Deep Learning

Facebook Making Its Own Deepfakes To Tackle Widespread of Misinformation

Smriti Srivastava

As the next US Presidential Elections are approaching, Facebook fears AI-generated "deepfake" videos could be the greatest source of spreading misinformation causing severe damage.

To solve this issue, the company is generating its own deepfakes to train the detection tools. Facebook has instructed its AI researchers team to produce several realistic fake videos featuring actors doing routine things. Such videos will cater to the need for testing and benchmarking deepfake detection tool. The tool is expected to release at the end of this year at a major AI conference.

Facebook's CTO Mike Schroepfer said, "deepfakes are advancing rapidly so devising a much better way to flag or block potential fakes is vital." He further added, "We have not seen this as huge problem on our platforms yet, but my assumption is if you increase access—make it cheaper, easier, faster to build these things—it increases the risk that people will use this in some malicious fashion… I don't want to be in a situation where this is a massive problem and we haven't been investing massive amounts in R&D."

Facebook will spend US$10 million for funding the detection technology through grants and challenge prizes. Collaborating with Microsoft over AI and academics from MIT, UC Berkeley and Oxford like institutions, the company is launching "Deepfake Detection Challenge" offering unspecified cash rewards for the best detection methods.

Interestingly, the creation of deepfake typically requires two video clips. AI algorithms can learn the appearance of each face to paste one onto another while balancing smile, nod, and blink. Also, various AI techniques can be used to re-create a specific person's voice.

The biggest worry that concerns the tech-world is that deepfakes can be used to spread highly catastrophic misinformation during upcoming US elections perhaps meddling with the outcomes too. Where several senators have raised the alarm about its threat, Ben Sasse from Nebraska introduced a bill to make creation and distribution of deepfakes illegal. A recent NYU report on election misinformation recognized deepfakes as one of several major challenges for the US election 2020.

The incidents of spreading of manipulated videos over social platforms had already come into light when earlier this year, a clip that appeared to show Nancy Pelosi slurring her speech spread across Facebook in no time. Facebook refused to remove that video or a deepfake of Mark Zuckerberg instead of choosing to flag the clips as fake with fact-checking organizations.
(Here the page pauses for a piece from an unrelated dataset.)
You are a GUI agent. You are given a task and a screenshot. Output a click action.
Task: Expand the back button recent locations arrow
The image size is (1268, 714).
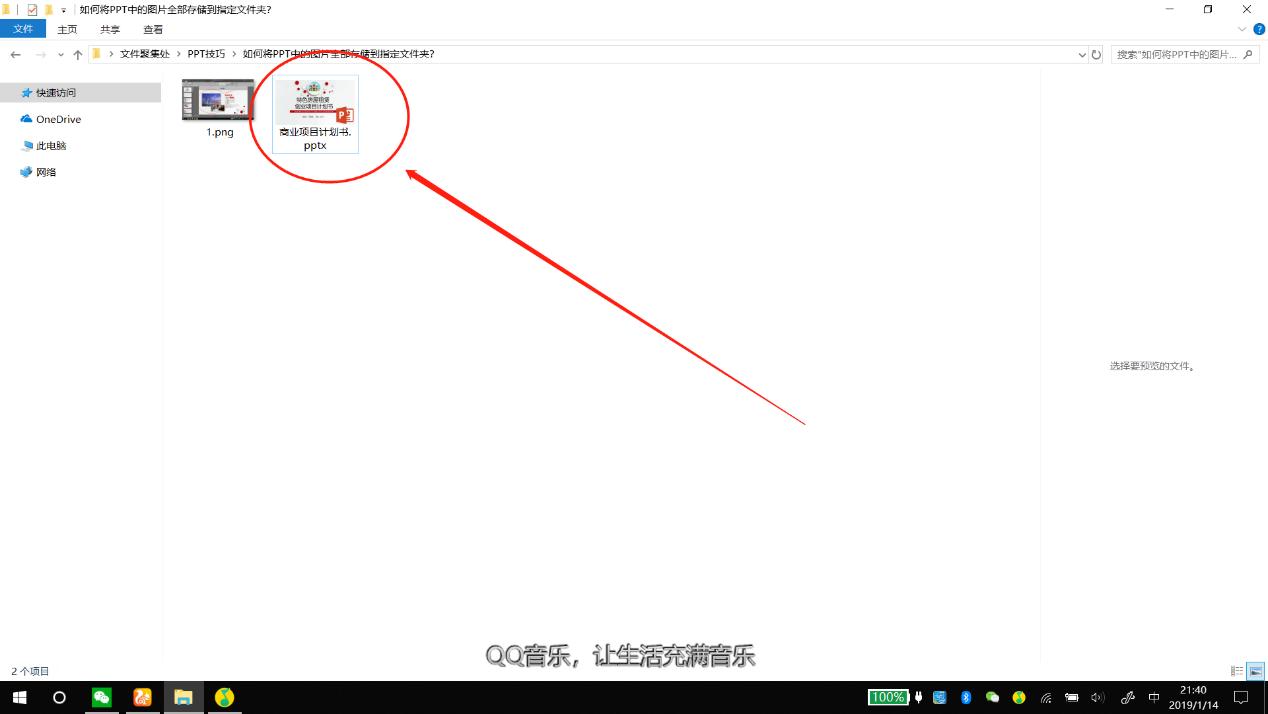[x=60, y=54]
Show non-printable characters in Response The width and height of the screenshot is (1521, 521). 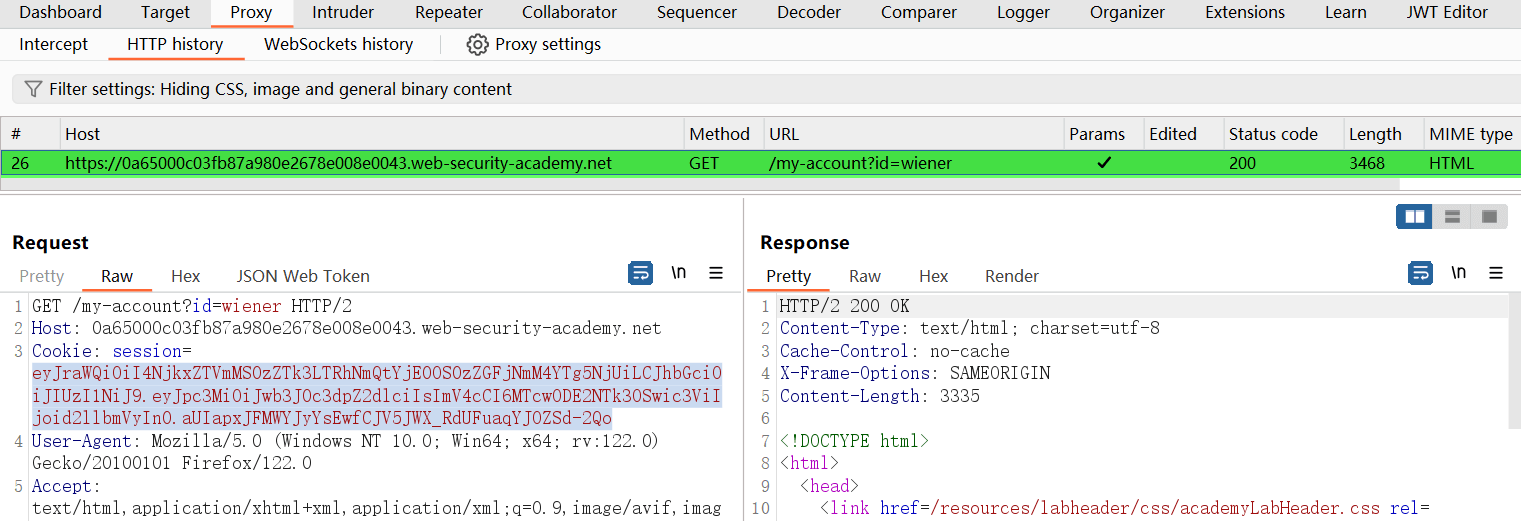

After the fallout from the last presidential elections, it is appropriately sensible for the company to try to get out ahead of the issue. The company had faced a lot of criticism in the past during its last political misinformation campaign emergence.

Although served with a great purpose, the deepfake challenge might cause unintended consequences. An analyst at Deeptrace (Dutch Company), Henry Ajder notes that the narrative around deepfakes can give chance to politicians to dodge accountability by claiming that real information has been manipulated. Deeptrace works on tools for spotting forged clips. He also said, "The mere idea of deepfakes is already creating a lot of problems. It's a virus in the political sphere that's infected the minds of politicians and citizens."

Moreover, Ajder doubts that the deepfake will be weaponized for political ends for some time and believes that it will more immediately become a potent tool of cyber-stalking and bullying.

Well, a few methods to tackle deepfake already exist which involves – analyzing the data in a video file or looking for tell-tale mouth movements and blinking (more difficult for an algorithm to capture and re-create).

A recent method developed by leading experts trains a deep-learning algorithm to recognize certain ways a person moves head. This is not something an algorithm typically learns.